● **СПИСОК ЗАДАНИЙ**
a - Выведите без изменений фрагмент воспоминаний о лагерном лазарете от «Но есть я не» до «лицо перекосила судорога.».
b - Ответьте по воспоминаниям о лагерном лазарете:
(i) В какую палату врач направил рассказчика с ангиной?
(ii) Какое название носило тогда инфекционное отделение?
(iii) Какой национальности был капо, велевший рассказчику идти к профессору?
c - Допишите воспоминания о лагерном лазарете, начав сразу после их последнего предложения.

● **ОТРЫВОК СО СТРАНИЦЫ**

#####

Он заглянул мне в горло и изрёк:
— Ангина, четвёртая палата. Марш!
Я вошёл в четвёртую палату, палату для младших «проминентов»; здесь же иногда развлекались «проминенты», которые хотели немного отдохнуть. Однако «проминенты» — немцы лежали в особом отделении.
Мне отвели койку в третьем ярусе. Матрац был ещё тёплый после моего предшественника. И матрац и одеяло были перепачканы кровью и экскрементами. Но я сразу же лёг и впал в забытьё. Очнувшись, я почувствовал, что кто-то трясёт меня за плечо. У меня кружилась голова, и я ничего не видел. Один глаз полностью заплыл, а другим я не мог смотреть из-за опухоли и судорог.
Сосед-художник сварил мне на плите «хлебную похлёбку» — мне надо было что-нибудь поесть. Он лежал в этой палате уже несколько дней и был в хороших отношениях с капо.
Но есть я не мог. Я желал лишь одного: покоя. Температура продолжала подниматься, и когда я пытался нащупать край койки, мои руки хватали только воздух. Я знал, что меня перебросили на другую верхнюю койку, а художник несколько раз пытался заставить меня поесть. Горло у меня почти совсем закрылось. Вечером следующего дня меня посмотрел врач, нашёл воспаление носоглотки и инфекционную рожу лица. Он дал мне несколько таблеток и сказал, что утром меня переведут в инфекционное отделение.
20. ИНФЕКЦИОННОЕ ОТДЕЛЕНИЕ
В то время инфекционное отделение носило название «станция 6». Я не помню, как попал туда. Не помню, какой мне был оказан приём. Я лежал па ужасно грязной нижней койке под изорванным в клочья одеялом. Невыносимо хотелось пить. У меня был страшный жар, горло распухло, глаза ничего не видели, лицо перекосила судорога.
Меня разбудил капо, чех по национальности; он велел мне подняться и идти к профессору. Я уже знал о нём кое-что: это был литовский профессор, принадлежавший к антирусским кругам; тем не менее он попал в Штутгоф. Он и его молодой коллега, американец литовского происхождения, выгодно отличались от остального врачебного персонала, который обслуживал Штутгоф. Это были хорошие специалисты, и они не поддались той разлагающей деморализации, которая превратила остальных лагерных врачей в настоящих садистов.

#####

● **ВЫДЕРЖКИ ИЗ ДАННЫХ**
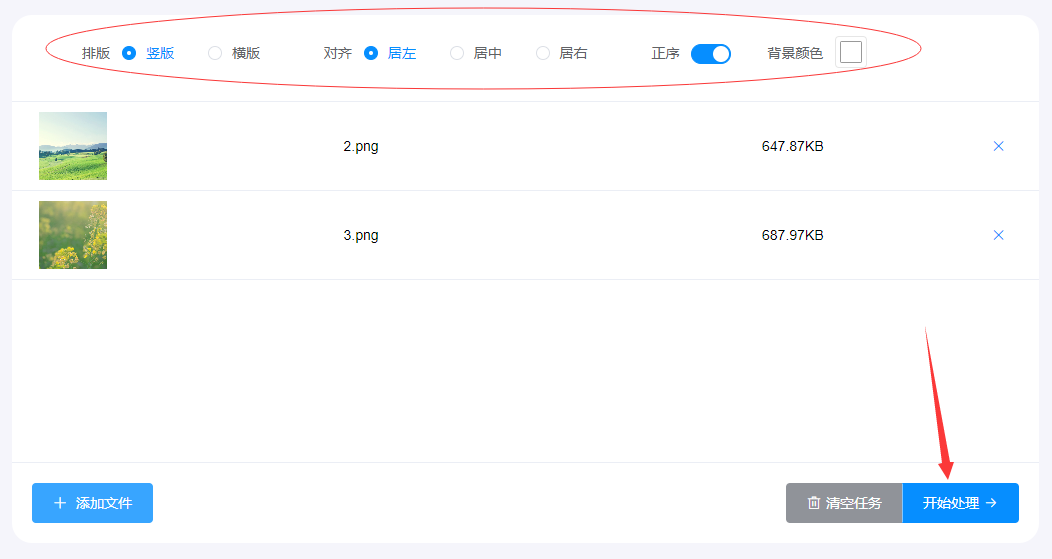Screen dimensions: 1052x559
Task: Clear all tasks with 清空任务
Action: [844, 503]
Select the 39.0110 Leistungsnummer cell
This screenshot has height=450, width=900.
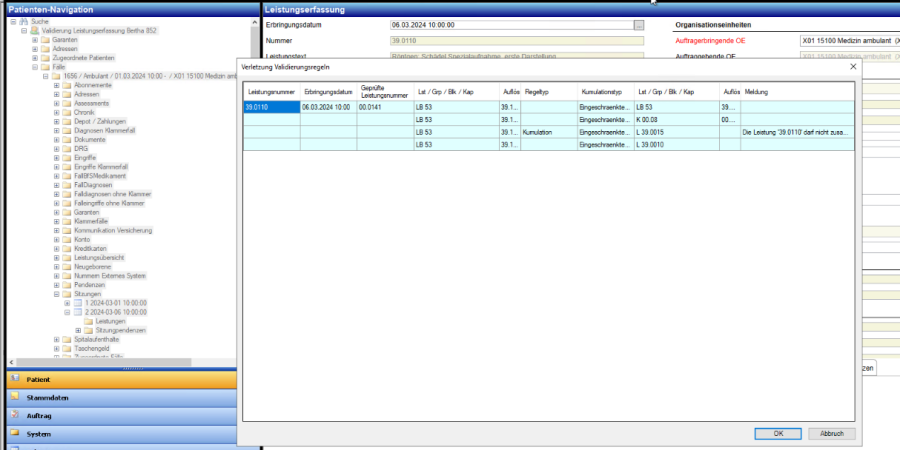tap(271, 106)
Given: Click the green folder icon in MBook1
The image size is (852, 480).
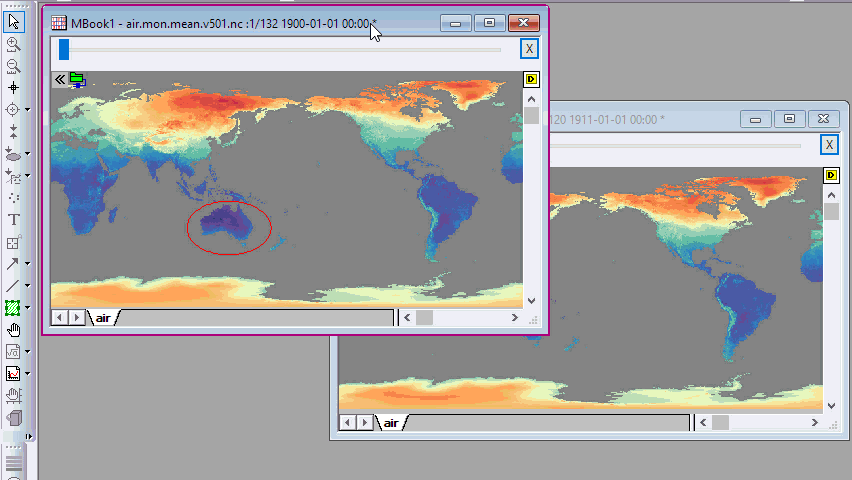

#####

● **ОТВЕТЫ**
a -
Но есть я не мог. Я желал лишь одного: покоя. Температура продолжала подниматься, и когда я пытался нащупать край койки, мои руки хватали только воздух. Я знал, что меня перебросили на другую верхнюю койку, а художник несколько раз пытался заставить меня поесть. Горло у меня почти совсем закрылось. Вечером следующего дня меня посмотрел врач, нашёл воспаление носоглотки и инфекционную рожу лица. Он дал мне несколько таблеток и сказал, что утром меня переведут в инфекционное отделение.
20. ИНФЕКЦИОННОЕ ОТДЕЛЕНИЕ
В то время инфекционное отделение носило название «станция 6». Я не помню, как попал туда. Не помню, какой мне был оказан приём. Я лежал па ужасно грязной нижней койке под изорванным в клочья одеялом. Невыносимо хотелось пить. У меня был страшный жар, горло распухло, глаза ничего не видели, лицо перекосила судорога.

b -
(i) В четвёртую палату.
(ii) «Станция 6».
(iii) Чех.

c -
Босой, в короткой рубашке, я заковылял по длинному, насквозь промёрзшему коридору в профессорский кабинет. Профессор в это время осматривал глаз другого заключённого и жестом велел мне подождать. Я едва держался на ногах. Рядом сидел польский мальчик в чистой полосатой одежде, какую в Штутгофе носили санитары. Ему было лет тринадцать-четырнадцать. Он выхватил у меня мою больничную карту и, когда профессор отворачивался, старался острым углом карты ткнуть меня и живот. При этом с его губ не сходила садистская улыбка. Таких мальчиков можно было встретить во всех отделениях ревира. Попав в ревир, они оставались там навсегда. Капо и санитары делали из них «мальчиков для радости». Их кормили пищей, отобранной у заключённых, и они невероятно терроризировали больных. Трудно даже представить себе, насколько эти дети были развращены. Им ничего не стоило надругаться над трупом или издеваться над умирающим. Что же касается этого зверёныша, который сидел в кабинете у профессора, то он был просто мальчиком па побегушках у врачей.
Профессор наполнил шприц какой-то ярко-красной жидкостью и сделал мне укол в ягодицу. Кроме того, он дал мне несколько красных таблеток и велел принимать по две через каждые три часа. Моча у меня стала красная, но профессор сказал, что таблетки помогут, и они действительно помогли.
Дня через два воспаление в горле стало проходить, а на лице началось сильное шелушение. Опухоль на лице уменьшилась, зато воспалились все слизистые оболочки: закрылся слёзный канал, в носу всё распухло и горело… Выписавшись из ревира, я ещё долго мучился со своими слизистыми оболочками. В результате я почти полностью потерял обоняние. В Штутгофе, правда, можно было свободно обойтись и без обоняния, но теперь это сопряжено с целым рядом неудобств.